## EXTRACTED INFORMATION
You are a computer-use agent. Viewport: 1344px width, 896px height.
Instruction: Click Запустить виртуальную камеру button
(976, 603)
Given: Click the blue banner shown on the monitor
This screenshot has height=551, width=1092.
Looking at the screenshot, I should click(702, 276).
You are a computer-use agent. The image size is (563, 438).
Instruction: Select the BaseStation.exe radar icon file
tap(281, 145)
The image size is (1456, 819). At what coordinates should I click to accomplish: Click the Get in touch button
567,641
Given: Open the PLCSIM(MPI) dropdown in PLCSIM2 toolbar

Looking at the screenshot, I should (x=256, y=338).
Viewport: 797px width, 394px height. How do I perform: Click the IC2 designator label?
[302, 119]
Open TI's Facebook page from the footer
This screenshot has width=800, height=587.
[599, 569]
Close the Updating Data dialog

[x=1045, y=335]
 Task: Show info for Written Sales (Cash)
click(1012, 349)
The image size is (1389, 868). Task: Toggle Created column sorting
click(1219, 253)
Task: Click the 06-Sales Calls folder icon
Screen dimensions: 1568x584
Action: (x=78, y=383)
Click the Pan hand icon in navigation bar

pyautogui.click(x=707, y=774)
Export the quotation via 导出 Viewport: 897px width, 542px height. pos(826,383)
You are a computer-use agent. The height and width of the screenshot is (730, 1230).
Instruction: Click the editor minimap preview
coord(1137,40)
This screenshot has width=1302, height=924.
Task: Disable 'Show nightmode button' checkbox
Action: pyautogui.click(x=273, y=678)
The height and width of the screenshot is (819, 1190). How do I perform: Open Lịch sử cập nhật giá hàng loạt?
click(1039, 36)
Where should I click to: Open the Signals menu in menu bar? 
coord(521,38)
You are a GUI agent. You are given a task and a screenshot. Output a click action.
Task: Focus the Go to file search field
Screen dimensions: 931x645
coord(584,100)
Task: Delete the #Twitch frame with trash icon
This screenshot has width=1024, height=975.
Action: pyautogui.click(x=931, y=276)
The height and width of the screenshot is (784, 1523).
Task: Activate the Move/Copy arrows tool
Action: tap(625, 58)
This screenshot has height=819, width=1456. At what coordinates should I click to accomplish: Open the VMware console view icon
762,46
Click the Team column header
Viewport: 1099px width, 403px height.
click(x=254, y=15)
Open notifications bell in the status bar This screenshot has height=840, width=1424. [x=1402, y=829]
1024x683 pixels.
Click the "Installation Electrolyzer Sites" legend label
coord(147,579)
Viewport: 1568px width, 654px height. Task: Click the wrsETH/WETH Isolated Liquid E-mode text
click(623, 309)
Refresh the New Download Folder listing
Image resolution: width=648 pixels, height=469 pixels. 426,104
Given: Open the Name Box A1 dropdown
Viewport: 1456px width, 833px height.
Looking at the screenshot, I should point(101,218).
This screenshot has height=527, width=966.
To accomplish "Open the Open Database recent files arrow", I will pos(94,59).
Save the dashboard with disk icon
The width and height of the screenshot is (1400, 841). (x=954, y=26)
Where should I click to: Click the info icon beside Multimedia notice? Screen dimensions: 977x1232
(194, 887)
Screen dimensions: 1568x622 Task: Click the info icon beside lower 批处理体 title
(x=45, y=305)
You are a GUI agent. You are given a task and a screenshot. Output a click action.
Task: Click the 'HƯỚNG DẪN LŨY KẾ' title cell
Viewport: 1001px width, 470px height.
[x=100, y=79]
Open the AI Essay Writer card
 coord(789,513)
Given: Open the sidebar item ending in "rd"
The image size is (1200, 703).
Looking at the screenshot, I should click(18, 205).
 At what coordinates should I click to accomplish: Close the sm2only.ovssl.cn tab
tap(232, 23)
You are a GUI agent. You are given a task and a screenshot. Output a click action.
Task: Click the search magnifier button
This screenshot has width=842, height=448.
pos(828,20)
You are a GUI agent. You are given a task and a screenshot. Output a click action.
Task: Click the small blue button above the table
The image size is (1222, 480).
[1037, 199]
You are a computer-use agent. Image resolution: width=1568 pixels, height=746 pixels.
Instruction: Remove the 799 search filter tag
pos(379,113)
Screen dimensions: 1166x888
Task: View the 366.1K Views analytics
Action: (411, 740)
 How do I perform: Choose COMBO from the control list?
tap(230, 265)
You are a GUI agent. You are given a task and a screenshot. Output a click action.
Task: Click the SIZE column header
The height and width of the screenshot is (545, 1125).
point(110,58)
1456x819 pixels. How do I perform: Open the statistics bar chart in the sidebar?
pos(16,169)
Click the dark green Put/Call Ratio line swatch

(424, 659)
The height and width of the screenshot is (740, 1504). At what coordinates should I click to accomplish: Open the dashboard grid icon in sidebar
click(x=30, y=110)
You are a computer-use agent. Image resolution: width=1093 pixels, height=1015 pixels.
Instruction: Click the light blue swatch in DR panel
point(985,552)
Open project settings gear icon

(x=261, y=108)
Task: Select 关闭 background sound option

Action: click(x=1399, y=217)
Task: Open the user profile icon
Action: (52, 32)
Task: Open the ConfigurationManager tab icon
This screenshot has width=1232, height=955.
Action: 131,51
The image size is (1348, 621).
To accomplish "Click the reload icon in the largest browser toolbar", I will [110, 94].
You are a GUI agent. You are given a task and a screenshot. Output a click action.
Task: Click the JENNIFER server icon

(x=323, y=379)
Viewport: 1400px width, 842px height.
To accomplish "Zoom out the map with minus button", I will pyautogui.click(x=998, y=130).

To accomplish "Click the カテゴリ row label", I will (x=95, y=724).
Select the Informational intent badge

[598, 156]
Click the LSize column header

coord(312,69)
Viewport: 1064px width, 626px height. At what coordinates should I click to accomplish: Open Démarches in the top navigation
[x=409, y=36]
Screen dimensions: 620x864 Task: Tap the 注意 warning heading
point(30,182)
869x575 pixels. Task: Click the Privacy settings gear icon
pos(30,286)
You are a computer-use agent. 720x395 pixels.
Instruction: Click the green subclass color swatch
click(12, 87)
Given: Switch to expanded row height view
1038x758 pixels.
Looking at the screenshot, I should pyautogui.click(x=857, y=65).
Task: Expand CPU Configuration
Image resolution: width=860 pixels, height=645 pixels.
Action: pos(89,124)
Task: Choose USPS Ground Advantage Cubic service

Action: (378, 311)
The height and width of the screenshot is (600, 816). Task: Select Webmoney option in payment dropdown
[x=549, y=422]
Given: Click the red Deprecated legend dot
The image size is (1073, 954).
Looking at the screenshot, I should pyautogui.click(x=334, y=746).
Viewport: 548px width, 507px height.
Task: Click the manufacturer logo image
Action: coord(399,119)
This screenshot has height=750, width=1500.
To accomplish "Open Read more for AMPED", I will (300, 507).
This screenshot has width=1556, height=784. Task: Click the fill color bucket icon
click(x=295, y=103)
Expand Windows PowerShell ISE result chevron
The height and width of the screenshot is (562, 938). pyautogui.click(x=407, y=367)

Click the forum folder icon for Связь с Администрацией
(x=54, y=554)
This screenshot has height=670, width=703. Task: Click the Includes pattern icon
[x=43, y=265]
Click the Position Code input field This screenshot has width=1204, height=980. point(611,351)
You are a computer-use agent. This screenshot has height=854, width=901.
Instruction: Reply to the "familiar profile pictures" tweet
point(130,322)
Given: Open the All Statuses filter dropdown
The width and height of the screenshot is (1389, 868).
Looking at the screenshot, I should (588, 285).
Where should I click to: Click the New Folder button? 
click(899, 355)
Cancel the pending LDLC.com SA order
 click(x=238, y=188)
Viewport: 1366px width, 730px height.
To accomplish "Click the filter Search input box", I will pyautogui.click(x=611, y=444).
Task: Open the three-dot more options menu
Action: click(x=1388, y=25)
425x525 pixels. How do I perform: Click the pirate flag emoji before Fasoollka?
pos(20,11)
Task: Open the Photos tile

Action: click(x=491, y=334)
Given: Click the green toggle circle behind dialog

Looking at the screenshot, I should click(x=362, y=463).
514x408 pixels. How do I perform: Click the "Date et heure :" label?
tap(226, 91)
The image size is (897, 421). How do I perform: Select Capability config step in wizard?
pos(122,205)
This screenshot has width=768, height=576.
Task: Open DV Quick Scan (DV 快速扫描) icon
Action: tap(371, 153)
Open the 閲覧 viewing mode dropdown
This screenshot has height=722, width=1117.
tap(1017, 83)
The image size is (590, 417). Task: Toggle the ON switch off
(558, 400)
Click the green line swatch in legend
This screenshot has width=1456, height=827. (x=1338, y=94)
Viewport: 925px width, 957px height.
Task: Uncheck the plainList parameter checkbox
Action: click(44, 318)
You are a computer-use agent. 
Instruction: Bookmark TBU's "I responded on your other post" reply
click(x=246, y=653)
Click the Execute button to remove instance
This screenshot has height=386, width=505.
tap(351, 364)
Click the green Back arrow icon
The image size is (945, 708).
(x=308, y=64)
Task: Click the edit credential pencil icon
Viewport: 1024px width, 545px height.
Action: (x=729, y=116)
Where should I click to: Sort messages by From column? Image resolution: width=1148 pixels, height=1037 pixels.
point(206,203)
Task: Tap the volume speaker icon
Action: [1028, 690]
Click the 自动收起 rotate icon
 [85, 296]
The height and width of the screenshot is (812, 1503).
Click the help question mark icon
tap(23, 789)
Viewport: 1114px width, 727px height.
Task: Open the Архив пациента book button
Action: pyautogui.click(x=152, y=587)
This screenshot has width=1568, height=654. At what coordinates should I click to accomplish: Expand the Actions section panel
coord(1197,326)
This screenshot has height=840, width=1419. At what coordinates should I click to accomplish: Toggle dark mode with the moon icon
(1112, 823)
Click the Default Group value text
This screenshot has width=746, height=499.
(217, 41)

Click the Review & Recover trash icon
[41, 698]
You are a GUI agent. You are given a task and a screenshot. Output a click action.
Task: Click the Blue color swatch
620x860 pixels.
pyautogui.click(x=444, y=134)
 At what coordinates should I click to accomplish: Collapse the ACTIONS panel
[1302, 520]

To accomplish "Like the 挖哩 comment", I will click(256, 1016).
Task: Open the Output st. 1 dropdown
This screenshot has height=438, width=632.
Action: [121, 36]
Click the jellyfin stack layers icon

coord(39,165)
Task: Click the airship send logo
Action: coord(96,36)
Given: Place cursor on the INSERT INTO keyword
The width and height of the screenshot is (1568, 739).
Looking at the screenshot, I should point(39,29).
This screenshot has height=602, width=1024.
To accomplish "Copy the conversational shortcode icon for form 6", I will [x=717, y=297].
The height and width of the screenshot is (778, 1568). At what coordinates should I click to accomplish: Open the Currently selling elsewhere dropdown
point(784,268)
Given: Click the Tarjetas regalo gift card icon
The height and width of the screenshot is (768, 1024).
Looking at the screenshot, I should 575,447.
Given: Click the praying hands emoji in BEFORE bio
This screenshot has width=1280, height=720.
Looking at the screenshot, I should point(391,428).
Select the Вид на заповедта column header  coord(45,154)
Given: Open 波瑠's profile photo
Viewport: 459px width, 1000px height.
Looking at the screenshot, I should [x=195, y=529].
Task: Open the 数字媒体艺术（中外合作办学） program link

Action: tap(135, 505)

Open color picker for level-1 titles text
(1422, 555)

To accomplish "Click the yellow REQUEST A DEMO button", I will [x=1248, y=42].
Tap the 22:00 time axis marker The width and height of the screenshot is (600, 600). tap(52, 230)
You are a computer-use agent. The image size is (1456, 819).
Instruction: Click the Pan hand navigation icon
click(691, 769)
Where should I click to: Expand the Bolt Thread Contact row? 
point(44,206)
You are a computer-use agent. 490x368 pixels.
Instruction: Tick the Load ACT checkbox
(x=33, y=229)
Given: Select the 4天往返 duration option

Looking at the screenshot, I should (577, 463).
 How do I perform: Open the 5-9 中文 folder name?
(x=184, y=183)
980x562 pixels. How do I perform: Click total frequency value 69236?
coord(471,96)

## GOAL
Put the data from the line with "Given: Click the green" up to and including the line with "Action: tap(371, 153)" into a Markdown table with the columns Row and Line. Number each row, and leave out blank lines.

## ANSWER TO THE TASK
| Row | Line |
|---|---|
| 1 | Given: Click the green toggle circle behind dialog |
| 2 | Looking at the screenshot, I should click(x=362, y=463). |
| 3 | 514x408 pixels. How do I perform: Click the "Date et heure :" label? |
| 4 | tap(226, 91) |
| 5 | The image size is (897, 421). How do I perform: Select Capability config step in wizard? |
| 6 | pos(122,205) |
| 7 | This screenshot has width=768, height=576. |
| 8 | Task: Open DV Quick Scan (DV 快速扫描) icon |
| 9 | Action: tap(371, 153) |